Bowie’s Blue Guitar

In Rolling Stone, Bono has an intimate and candid eulogy to the late David Bowie:

Bowie01jpgThe first time I saw him perform was on Top of the Pops in 1972, singing “Starman.” He was so vivid. So luminous. So fluorescent. We had one of the first color TVs on our street, and David Bowie was the reason to have a color TV. I’ve said he was our Elvis Presley. There are so many similarities: the masculine-feminine duality, the physical mastery of being on a stage. They created original silhouettes, shapes now seen as obvious, that did not exist before.

They both had that otherworldliness. With Bowie, you had this sneaking suspicion that if you hung around him, you might find some doors into those other worlds. In my teenage mind, “Life on Mars?” was much more about, is there life on earth? Are we really alive? Is this really all there is?

For teens across the U.K. (and Ireland), Bowie’s seminal 1972 appearance on Top of the Pops was life changing. Over the years, I have read or heard this numerous times from musical A-listers.

Picasso_Blue_GuitarUnfortunately, that Top of the Pops performance wasn’t contemporaneously available nor consumed here in the U.S., and this, I believe, greatly curtailed Bowie’s cultural impact in the United Statews, although Bowie’s post-1982 work is a different story in terms of popular appeal and influence.

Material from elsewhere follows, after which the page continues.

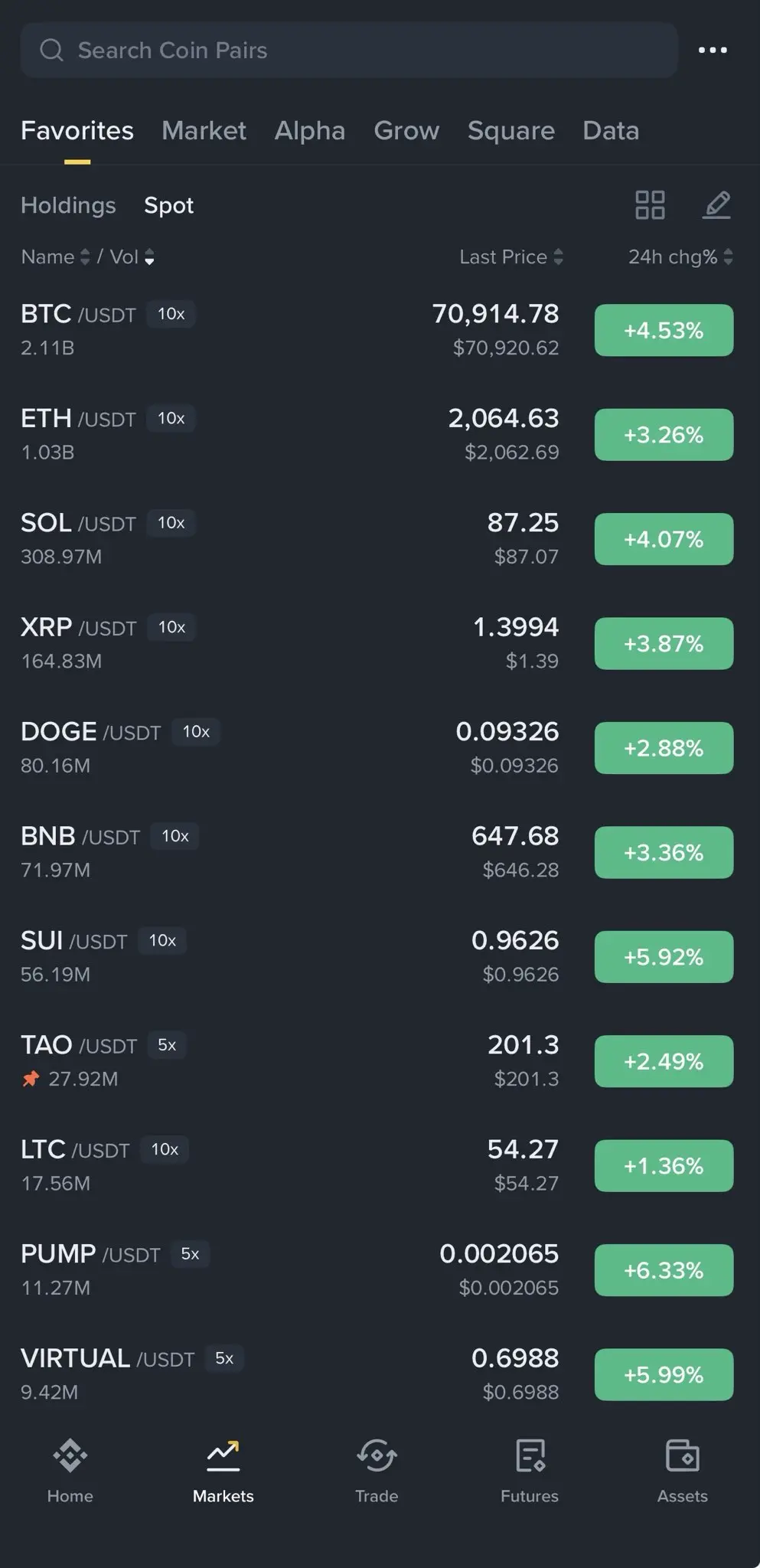Tap the BTC +4.53% change button
Viewport: 760px width, 1568px height.
point(664,331)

When we today watch Bowie’s 1972 Top of the Pops performance of “Starman”, we must imagine ourselves as a UK teen (or Irish teen!) in 1972. Glam rock and its overall aesthetic didn’t really exist yet, in a profoundly significant way (with all due respect to Marc Bolan.)

Bowie’s 70s-era, power-chord, rock aesthetic, I would argue, can (and has been) today successfully submersed by (or what the Left would call ‘co-opted’ by) hard rock acts such as The Darkness, Foxy Shazam, and Steel Panther. A raucous masculinity has re-emerged, a playful and “not-taking-itself-too-seriously” expressiveness, a Ying to P.C.’s, 70s-era, too cool for school, Yang.

While the 1972 Bowie performance may seem tame by today’s standards (the counter-culture having long ago become the mainstream culture), if you nonetheless imagine yourself 45 years ago watching this as a teenager, you can perhaps better feel the magic and camaraderie this performance conjured. Bowie’s control… Mick Ronson’s carefree movement, the bass player’s crazy mutton chops.

More than anything else, Bowie’s looks and lyrics conveyed and physically exuded a solidarity with those who saw themselves as freaks, losers, oddballs, outcasts, or even just a little bit strange or lost. In other words, solidarity was communicated (in a holistic way) with ‘fellow alien souls.’

The topical ’70s-era director Nic Roeg, a-bit after the fact, sensed this when he pursued Bowie to play the alien protagonist in The Man Who Fell To Earth (1976).